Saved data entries
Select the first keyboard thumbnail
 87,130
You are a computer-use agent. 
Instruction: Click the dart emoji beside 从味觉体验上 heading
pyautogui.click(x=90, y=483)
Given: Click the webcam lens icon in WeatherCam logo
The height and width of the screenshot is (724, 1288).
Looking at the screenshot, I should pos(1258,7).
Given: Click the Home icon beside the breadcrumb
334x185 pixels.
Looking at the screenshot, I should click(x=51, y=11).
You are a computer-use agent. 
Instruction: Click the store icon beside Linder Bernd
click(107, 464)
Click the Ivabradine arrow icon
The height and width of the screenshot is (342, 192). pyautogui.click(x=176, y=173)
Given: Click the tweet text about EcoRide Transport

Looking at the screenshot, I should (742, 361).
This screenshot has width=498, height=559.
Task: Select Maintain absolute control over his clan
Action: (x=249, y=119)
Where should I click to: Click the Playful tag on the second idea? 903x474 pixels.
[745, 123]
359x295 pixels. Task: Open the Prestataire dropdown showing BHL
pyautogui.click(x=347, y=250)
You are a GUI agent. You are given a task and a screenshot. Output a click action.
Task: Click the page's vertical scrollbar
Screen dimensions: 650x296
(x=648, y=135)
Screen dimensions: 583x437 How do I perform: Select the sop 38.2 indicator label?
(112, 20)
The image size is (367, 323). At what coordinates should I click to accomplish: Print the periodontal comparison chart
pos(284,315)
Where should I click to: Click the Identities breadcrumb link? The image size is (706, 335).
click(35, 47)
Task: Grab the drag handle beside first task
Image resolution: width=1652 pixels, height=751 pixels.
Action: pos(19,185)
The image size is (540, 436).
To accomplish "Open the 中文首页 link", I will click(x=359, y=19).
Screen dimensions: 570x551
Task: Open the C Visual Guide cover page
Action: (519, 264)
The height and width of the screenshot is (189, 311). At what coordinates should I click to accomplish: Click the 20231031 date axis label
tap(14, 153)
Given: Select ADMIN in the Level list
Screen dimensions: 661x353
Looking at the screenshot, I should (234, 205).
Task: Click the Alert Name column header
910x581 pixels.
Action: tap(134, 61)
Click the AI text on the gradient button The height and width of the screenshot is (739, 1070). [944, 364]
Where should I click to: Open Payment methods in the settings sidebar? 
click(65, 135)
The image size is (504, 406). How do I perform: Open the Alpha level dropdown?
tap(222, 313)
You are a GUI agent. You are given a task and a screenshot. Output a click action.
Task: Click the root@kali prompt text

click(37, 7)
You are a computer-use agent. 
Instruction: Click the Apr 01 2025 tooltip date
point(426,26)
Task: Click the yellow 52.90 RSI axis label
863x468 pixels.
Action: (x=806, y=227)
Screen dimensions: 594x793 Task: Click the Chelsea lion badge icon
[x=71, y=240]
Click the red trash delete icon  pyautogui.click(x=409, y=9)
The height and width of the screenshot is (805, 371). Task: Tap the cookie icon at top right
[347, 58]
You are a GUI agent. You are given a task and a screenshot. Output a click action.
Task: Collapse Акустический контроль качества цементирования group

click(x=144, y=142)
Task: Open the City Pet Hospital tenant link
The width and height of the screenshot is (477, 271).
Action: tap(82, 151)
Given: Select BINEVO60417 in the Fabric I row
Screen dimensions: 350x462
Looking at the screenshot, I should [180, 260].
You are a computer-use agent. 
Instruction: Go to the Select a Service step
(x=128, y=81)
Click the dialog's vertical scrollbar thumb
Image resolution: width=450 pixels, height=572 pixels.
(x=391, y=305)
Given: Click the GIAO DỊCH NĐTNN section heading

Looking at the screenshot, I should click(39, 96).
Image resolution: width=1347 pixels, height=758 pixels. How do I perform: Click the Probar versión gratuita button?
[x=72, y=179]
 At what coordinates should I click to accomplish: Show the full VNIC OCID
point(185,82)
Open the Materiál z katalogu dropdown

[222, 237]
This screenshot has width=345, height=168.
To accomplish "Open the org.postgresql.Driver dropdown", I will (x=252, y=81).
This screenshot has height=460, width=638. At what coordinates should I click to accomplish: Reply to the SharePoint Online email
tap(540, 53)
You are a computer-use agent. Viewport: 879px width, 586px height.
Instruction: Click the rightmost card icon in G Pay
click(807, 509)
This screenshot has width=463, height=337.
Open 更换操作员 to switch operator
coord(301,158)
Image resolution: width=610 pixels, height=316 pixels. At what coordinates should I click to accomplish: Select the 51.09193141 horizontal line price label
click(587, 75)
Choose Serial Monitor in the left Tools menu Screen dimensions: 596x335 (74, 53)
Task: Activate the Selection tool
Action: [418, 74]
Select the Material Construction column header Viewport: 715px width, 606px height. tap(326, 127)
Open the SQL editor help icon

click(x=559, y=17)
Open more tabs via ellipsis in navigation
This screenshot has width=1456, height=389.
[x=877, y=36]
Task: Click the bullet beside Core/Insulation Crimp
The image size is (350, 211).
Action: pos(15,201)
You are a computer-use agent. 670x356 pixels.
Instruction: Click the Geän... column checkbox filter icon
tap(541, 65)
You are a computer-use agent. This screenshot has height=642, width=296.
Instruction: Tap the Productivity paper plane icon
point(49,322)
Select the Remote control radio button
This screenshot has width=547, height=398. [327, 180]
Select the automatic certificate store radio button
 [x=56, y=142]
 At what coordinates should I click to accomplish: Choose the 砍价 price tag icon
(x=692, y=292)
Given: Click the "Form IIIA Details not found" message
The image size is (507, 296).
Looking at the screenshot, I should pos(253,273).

▶ [What needs to be done] Using the entries above, output exactly the lines between the line holding "Where should I click to: Click the Identities" and the line holding "The image size is (540, 436).", end lines included, and nothing more.

▶ [Solution to the problem]
Where should I click to: Click the Identities breadcrumb link? The image size is (706, 335).
click(35, 47)
Task: Grab the drag handle beside first task
Image resolution: width=1652 pixels, height=751 pixels.
Action: pos(19,185)
The image size is (540, 436).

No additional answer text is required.